====== INPUT DATA ======

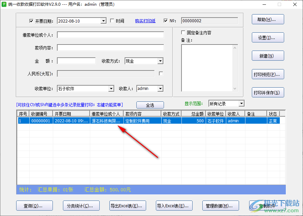Click the application icon in the title bar
This screenshot has height=216, width=303.
(x=4, y=4)
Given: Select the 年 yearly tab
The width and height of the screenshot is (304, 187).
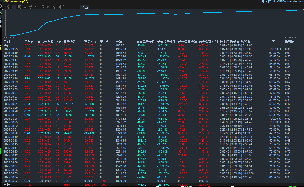Looking at the screenshot, I should pos(37,7).
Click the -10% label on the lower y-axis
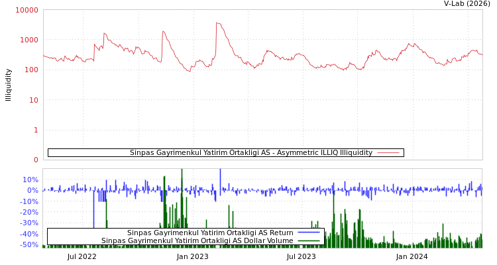The height and width of the screenshot is (265, 497). point(29,201)
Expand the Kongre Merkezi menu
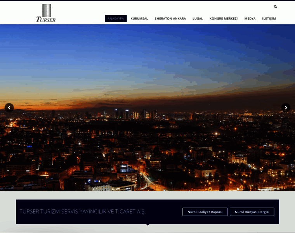This screenshot has width=295, height=233. [x=223, y=18]
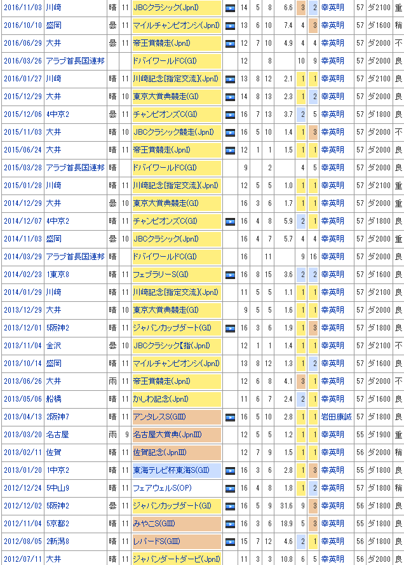Select the フェアウェルS(OP) race link
Screen dimensions: 404x565
(x=163, y=488)
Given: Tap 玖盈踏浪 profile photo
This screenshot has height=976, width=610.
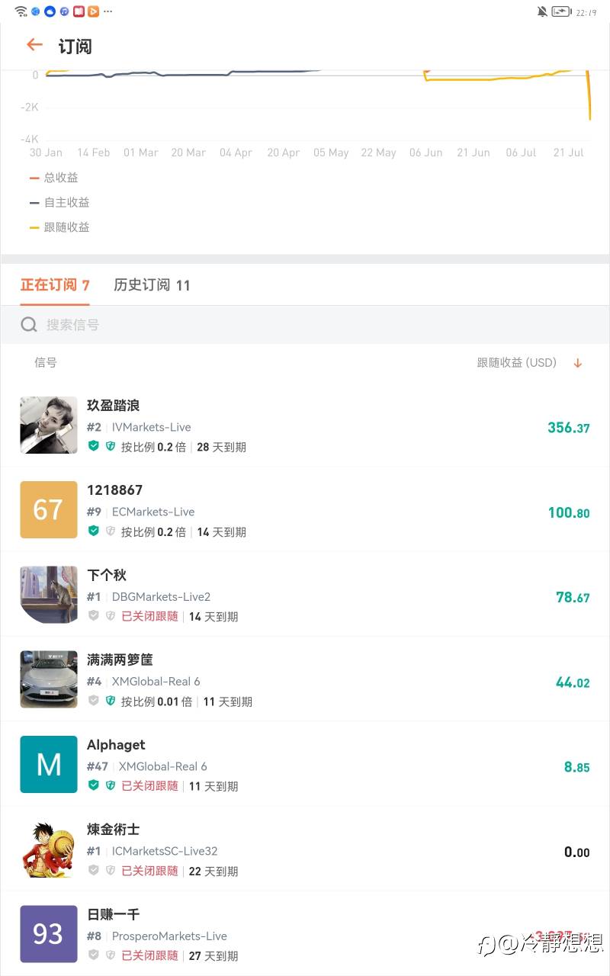Looking at the screenshot, I should click(x=49, y=425).
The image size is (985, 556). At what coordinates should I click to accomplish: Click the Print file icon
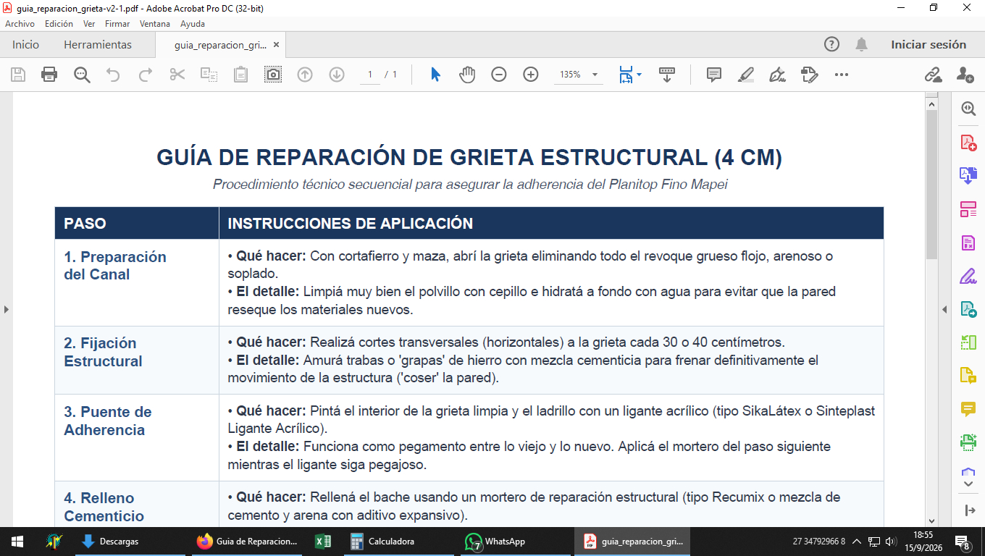coord(49,75)

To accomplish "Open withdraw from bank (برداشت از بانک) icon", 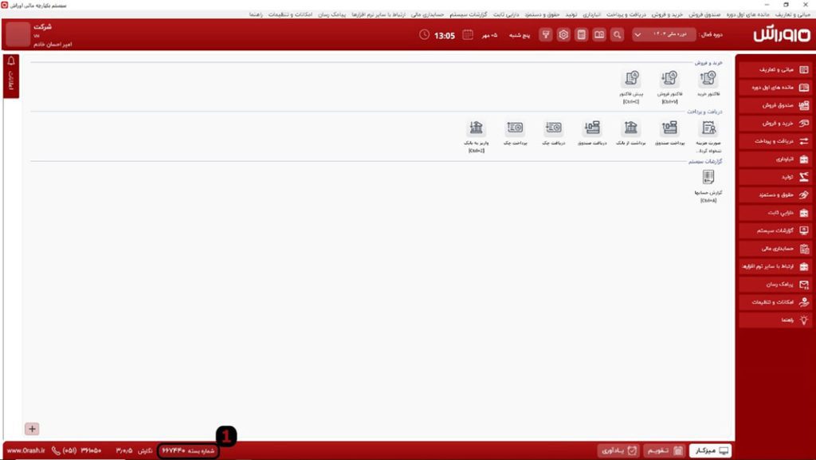I will [x=630, y=128].
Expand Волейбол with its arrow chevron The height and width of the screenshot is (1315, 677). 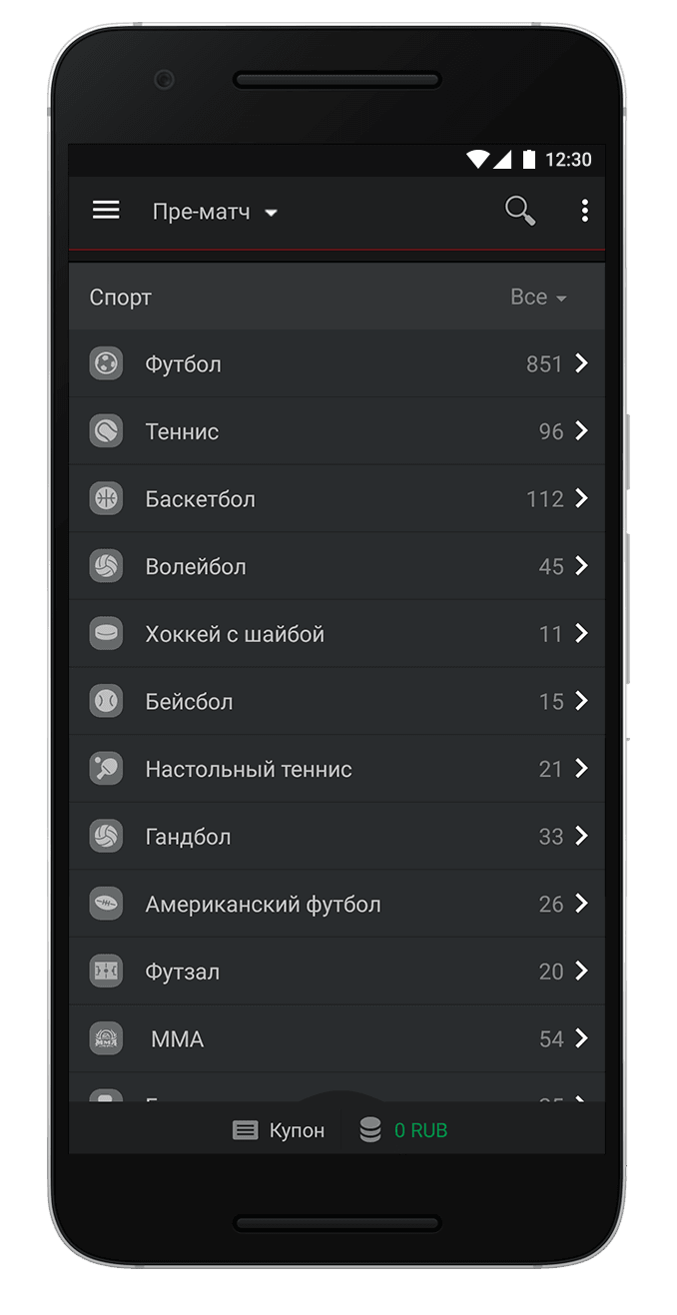pos(581,566)
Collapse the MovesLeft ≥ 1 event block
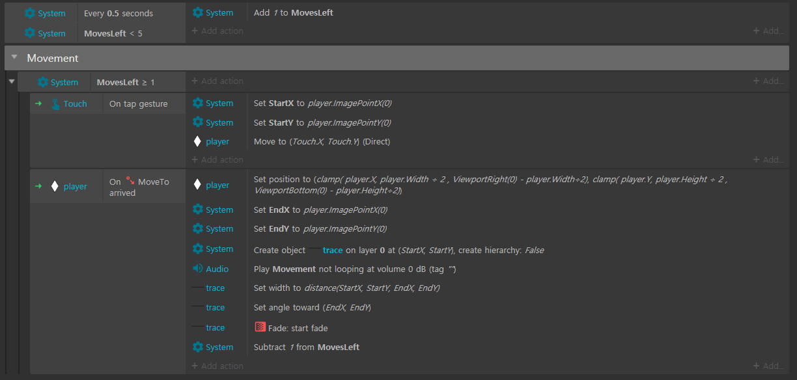The height and width of the screenshot is (380, 797). coord(11,82)
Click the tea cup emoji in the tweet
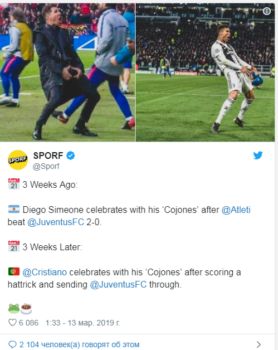This screenshot has width=278, height=350. (x=26, y=309)
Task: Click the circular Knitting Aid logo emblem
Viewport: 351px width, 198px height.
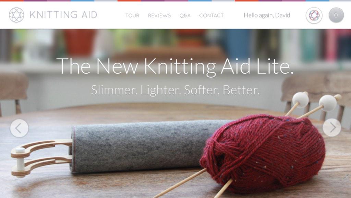Action: click(x=16, y=15)
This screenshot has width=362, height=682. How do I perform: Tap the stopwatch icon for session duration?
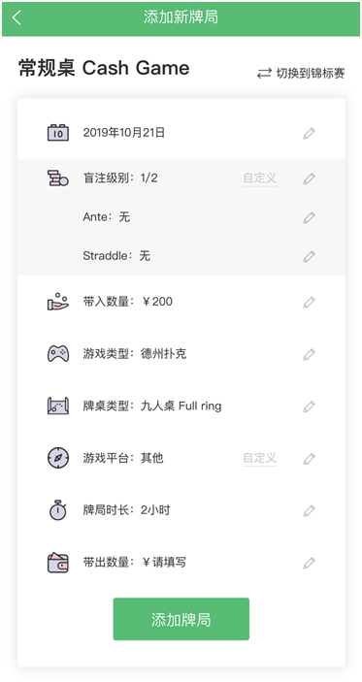[x=58, y=509]
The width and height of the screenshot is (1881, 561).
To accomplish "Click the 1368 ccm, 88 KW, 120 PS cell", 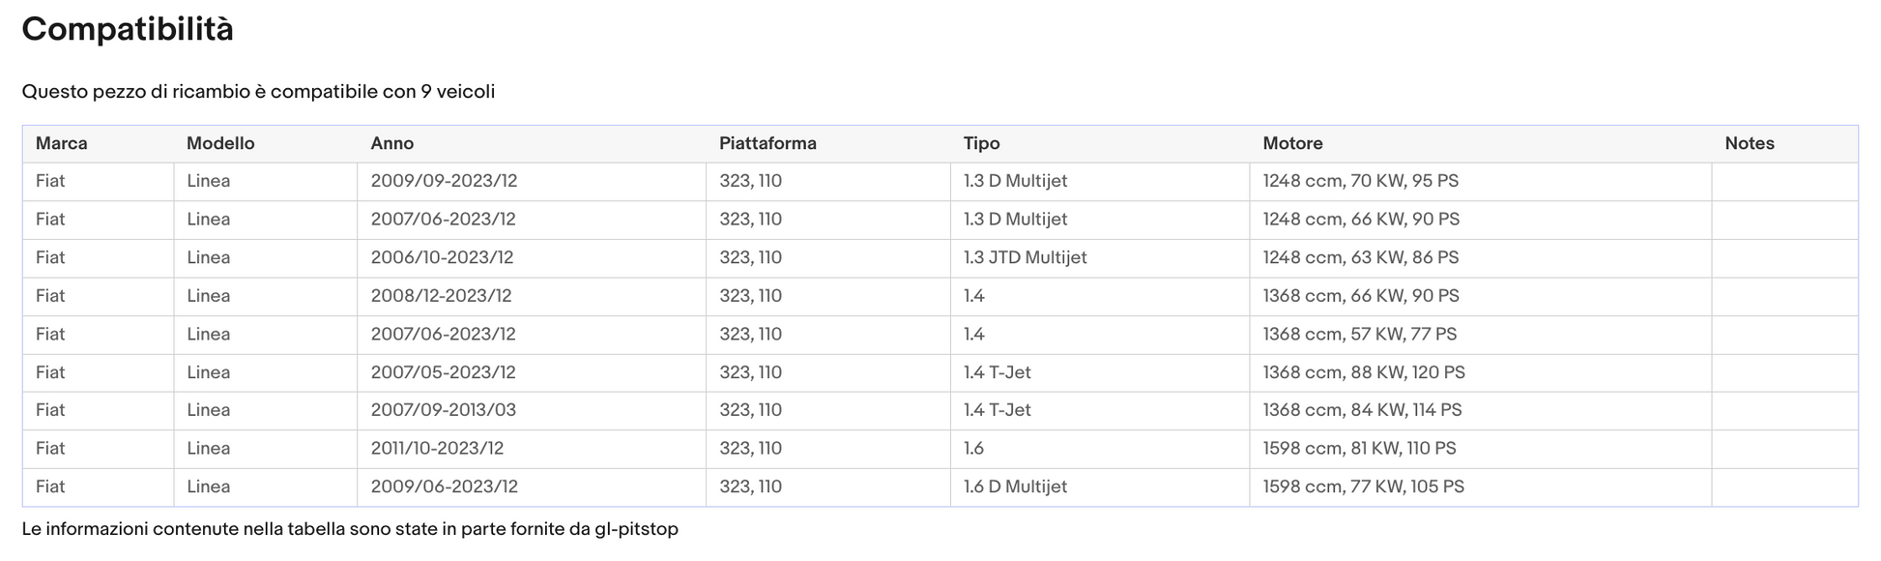I will (x=1481, y=373).

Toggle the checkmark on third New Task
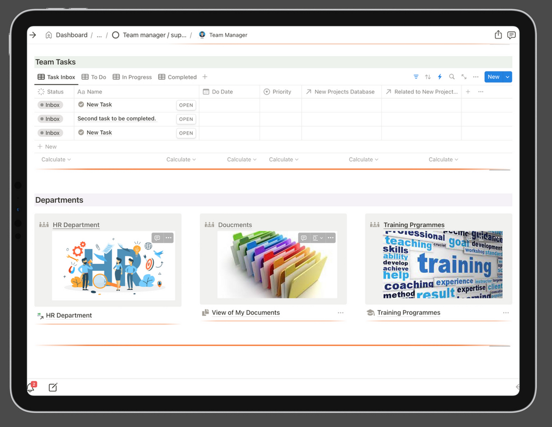(x=81, y=132)
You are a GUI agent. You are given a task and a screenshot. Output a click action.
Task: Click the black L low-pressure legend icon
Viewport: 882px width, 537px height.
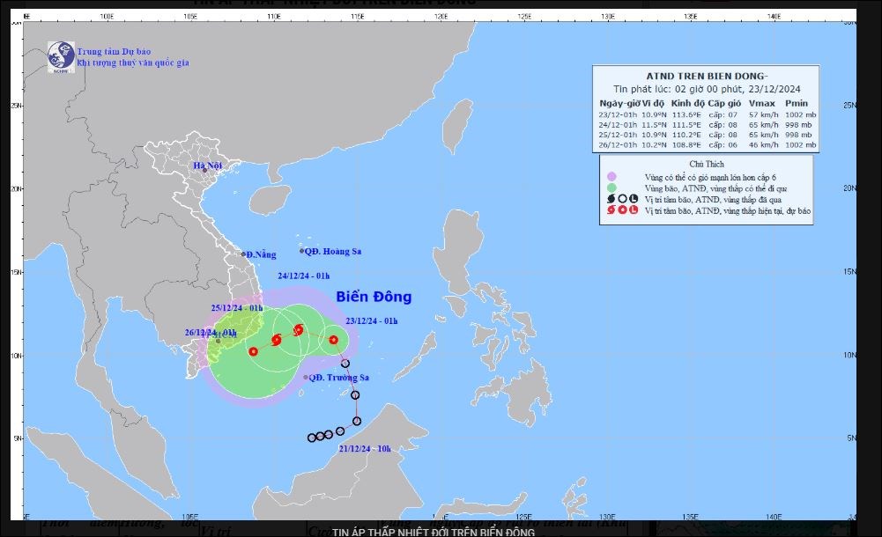tap(634, 200)
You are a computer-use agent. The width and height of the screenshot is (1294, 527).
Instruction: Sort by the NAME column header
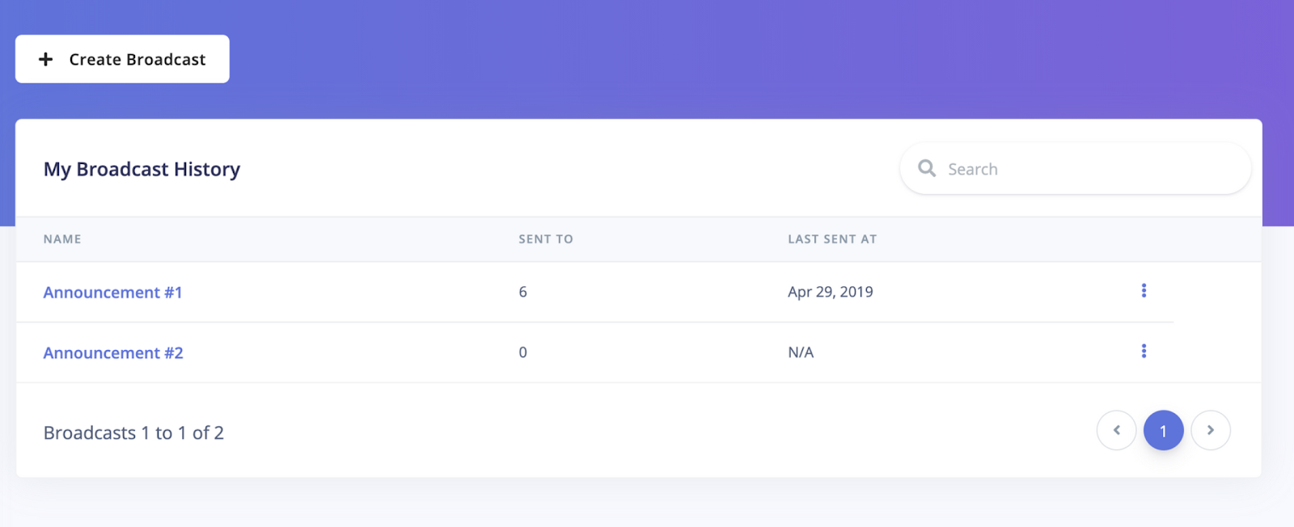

======

### WHAT THE TASK REQUIRES
Tally how many lines of the records hold the word "agent". Answer with the number only.

### ANSWER FOR THIS EXERCISE
2